I have a DataFrame column consisting of lists of strings and one NaN value. I am trying to join the lists of strings while ignoring the NaN with df.loc
, Series.notnull()
, and Series.apply()
. I expect this to join each of the lists while skipping over the NaNs, but I'm receiving "TypeError: can only join an iterable."
I'm setting up my DataFrame like this:
import pandas as pd
data = {'id': [['54930058LIMFSJIOLQ48'],np.nan,['5493006B6WMKNQ8QNP51 254900425JAG3QVRMM28']]}
df = pd.DataFrame(data)
id
0 [54930058LIMFSJIOLQ48]
1 NaN
2 [5493006B6WMKNQ8QNP51 254900425JAG3QVRMM28]
This is the line I'm using to join the strings. Why is it throwing an error?
df.loc[df['id'].notnull(), 'id'] = df['id'].apply(lambda x: ', '.join(x))

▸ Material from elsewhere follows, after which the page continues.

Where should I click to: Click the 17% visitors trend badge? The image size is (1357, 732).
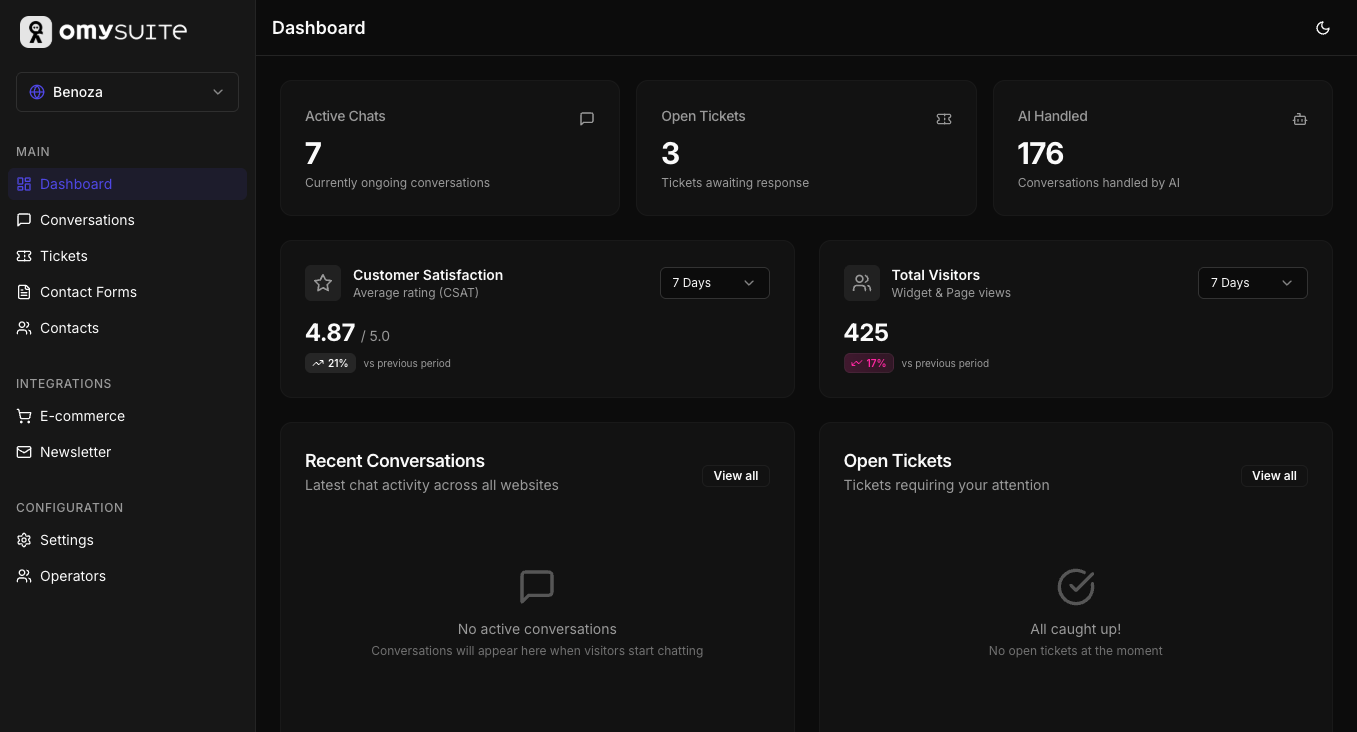868,363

The “np.nan” code you entered is the cause of the problem because NaN is not an iterable type. Therefore python issues an error message when you try to run ', '.join(x)
on NaN
If you still want to run the code, you can use isinstance
to ensure x
is a list and you can run the code.
Try this one
df['id'] = df['id'].apply(lambda x: ', '.join(x) if isinstance(x, list) else x)
The code will check x
whether it is a list or not. If x
is not a list, it will return x
itself.